- _CONSEGNA DELL'ESERCIZIO_
Restituisci come lista JSON di stringhe le righe che partono dall'inizio ed arrivano a quella contenente "Action: coord(130,65)", entrambe incluse. Ogni stringa corrisponde a una riga, e le righe vuote vanno omesse.

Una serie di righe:
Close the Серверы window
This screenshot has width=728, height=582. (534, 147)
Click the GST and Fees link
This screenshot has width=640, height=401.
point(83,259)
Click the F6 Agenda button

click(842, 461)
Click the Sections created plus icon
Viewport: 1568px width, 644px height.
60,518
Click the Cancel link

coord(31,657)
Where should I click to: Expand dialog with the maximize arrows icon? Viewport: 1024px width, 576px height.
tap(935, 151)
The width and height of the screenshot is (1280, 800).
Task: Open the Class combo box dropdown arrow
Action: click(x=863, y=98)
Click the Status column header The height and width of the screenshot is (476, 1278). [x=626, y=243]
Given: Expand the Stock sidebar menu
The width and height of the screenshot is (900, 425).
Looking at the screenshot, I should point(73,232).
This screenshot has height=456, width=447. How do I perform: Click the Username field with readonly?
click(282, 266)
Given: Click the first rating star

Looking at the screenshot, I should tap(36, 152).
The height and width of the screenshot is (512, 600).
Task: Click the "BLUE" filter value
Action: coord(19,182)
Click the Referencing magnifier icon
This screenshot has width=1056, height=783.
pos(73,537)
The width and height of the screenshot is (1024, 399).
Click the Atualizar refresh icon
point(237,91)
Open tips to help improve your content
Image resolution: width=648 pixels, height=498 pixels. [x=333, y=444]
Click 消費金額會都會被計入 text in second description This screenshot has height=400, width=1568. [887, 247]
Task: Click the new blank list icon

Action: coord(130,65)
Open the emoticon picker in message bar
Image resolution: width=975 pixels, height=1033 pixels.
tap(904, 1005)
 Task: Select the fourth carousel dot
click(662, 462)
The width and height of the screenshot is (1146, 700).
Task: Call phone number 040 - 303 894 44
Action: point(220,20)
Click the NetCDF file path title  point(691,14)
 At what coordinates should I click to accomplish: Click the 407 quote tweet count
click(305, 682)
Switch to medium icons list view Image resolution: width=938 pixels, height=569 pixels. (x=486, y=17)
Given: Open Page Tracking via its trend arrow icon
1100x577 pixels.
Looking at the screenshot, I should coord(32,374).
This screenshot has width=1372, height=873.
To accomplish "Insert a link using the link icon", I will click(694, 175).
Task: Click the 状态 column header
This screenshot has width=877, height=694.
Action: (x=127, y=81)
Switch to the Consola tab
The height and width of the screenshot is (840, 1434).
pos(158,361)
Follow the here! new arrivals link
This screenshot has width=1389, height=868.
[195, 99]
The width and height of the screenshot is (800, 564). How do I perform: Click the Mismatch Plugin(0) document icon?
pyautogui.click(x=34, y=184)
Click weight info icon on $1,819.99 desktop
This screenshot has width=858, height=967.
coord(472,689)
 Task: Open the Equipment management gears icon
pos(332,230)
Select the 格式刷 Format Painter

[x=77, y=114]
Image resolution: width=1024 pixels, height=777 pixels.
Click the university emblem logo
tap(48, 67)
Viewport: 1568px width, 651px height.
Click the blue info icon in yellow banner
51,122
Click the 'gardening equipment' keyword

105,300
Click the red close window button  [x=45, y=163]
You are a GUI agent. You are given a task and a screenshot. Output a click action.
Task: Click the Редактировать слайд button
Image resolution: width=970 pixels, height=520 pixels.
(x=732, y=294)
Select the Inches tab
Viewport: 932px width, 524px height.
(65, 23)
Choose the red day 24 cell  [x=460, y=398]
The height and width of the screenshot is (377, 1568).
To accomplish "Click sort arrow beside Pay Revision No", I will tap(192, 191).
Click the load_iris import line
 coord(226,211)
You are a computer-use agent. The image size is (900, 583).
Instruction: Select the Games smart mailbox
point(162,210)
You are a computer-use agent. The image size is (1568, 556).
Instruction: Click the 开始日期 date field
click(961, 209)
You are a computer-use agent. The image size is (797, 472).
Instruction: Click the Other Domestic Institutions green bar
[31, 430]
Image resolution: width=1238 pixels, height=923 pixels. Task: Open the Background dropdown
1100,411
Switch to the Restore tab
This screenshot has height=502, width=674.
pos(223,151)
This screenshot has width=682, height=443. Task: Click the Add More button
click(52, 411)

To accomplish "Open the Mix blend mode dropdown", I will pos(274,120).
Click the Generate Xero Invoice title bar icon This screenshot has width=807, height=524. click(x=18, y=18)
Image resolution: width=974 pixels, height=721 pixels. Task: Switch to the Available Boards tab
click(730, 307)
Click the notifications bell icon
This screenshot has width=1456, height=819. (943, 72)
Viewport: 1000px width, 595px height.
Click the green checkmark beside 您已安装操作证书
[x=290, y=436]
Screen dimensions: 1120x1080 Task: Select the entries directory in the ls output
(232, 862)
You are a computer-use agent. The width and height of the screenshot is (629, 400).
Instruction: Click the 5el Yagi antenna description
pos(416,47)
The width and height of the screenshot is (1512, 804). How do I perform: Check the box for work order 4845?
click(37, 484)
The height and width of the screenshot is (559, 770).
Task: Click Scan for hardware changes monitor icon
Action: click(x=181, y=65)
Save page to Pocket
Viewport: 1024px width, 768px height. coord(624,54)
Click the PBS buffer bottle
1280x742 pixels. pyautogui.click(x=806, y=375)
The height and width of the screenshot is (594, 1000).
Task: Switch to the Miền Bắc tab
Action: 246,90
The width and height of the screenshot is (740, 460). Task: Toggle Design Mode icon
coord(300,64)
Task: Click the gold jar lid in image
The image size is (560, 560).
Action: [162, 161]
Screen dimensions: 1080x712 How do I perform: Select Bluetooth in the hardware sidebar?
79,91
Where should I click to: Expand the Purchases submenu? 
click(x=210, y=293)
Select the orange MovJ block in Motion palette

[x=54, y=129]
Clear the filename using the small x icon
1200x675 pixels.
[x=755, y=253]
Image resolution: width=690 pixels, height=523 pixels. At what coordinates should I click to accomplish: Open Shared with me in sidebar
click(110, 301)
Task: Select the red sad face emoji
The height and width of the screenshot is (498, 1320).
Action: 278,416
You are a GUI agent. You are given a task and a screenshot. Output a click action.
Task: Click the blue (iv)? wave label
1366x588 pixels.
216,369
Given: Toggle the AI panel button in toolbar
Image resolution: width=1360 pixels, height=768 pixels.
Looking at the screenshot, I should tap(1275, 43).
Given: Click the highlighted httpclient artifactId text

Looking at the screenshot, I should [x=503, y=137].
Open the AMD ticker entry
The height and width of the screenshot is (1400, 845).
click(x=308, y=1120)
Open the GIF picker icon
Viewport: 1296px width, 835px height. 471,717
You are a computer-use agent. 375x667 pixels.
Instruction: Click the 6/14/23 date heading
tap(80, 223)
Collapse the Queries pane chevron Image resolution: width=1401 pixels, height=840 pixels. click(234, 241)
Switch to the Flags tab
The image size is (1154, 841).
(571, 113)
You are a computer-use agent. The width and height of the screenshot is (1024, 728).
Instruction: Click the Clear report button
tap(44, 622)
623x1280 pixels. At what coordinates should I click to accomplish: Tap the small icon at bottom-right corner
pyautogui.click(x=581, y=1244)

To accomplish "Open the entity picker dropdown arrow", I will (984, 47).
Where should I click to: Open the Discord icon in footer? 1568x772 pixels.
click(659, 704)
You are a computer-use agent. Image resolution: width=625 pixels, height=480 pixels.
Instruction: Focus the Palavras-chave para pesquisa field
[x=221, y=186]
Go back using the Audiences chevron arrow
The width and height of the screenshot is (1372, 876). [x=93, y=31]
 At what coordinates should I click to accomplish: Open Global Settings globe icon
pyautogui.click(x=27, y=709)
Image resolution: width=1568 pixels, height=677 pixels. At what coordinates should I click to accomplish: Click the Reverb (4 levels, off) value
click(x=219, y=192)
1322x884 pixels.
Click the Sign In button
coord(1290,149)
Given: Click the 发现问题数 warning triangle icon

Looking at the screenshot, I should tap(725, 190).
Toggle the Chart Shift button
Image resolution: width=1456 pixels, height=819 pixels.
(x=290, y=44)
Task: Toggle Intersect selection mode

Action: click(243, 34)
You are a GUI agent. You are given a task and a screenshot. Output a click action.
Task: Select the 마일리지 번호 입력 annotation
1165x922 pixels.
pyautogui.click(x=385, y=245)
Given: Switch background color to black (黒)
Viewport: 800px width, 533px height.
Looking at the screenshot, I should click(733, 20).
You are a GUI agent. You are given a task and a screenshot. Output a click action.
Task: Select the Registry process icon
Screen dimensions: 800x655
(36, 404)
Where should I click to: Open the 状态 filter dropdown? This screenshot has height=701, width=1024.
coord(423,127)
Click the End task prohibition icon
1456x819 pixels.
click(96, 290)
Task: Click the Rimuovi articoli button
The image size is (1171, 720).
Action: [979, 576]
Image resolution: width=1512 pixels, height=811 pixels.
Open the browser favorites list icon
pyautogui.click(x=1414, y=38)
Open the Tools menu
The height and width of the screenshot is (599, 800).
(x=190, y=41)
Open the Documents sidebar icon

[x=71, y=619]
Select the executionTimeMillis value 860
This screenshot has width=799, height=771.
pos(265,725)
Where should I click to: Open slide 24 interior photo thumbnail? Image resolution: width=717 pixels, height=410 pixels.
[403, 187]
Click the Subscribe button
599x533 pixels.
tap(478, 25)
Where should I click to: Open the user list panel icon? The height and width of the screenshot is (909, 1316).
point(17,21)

- _SOLUZIONE DELL'ESERCIZIO_
[
  "Close the Серверы window",
  "This screenshot has width=728, height=582. (534, 147)",
  "Click the GST and Fees link",
  "This screenshot has width=640, height=401.",
  "point(83,259)",
  "Click the F6 Agenda button",
  "click(842, 461)",
  "Click the Sections created plus icon",
  "Viewport: 1568px width, 644px height.",
  "60,518",
  "Click the Cancel link",
  "coord(31,657)",
  "Where should I click to: Expand dialog with the maximize arrows icon? Viewport: 1024px width, 576px height.",
  "tap(935, 151)",
  "The width and height of the screenshot is (1280, 800).",
  "Task: Open the Class combo box dropdown arrow",
  "Action: click(x=863, y=98)",
  "Click the Status column header The height and width of the screenshot is (476, 1278). [x=626, y=243]",
  "Given: Expand the Stock sidebar menu",
  "The width and height of the screenshot is (900, 425).",
  "Looking at the screenshot, I should point(73,232).",
  "This screenshot has height=456, width=447. How do I perform: Click the Username field with readonly?",
  "click(282, 266)",
  "Given: Click the first rating star",
  "Looking at the screenshot, I should tap(36, 152).",
  "The height and width of the screenshot is (512, 600).",
  "Task: Click the \"BLUE\" filter value",
  "Action: coord(19,182)",
  "Click the Referencing magnifier icon",
  "This screenshot has width=1056, height=783.",
  "pos(73,537)",
  "The width and height of the screenshot is (1024, 399).",
  "Click the Atualizar refresh icon",
  "point(237,91)",
  "Open tips to help improve your content",
  "Image resolution: width=648 pixels, height=498 pixels. [x=333, y=444]",
  "Click 消費金額會都會被計入 text in second description This screenshot has height=400, width=1568. [887, 247]",
  "Task: Click the new blank list icon",
  "Action: coord(130,65)"
]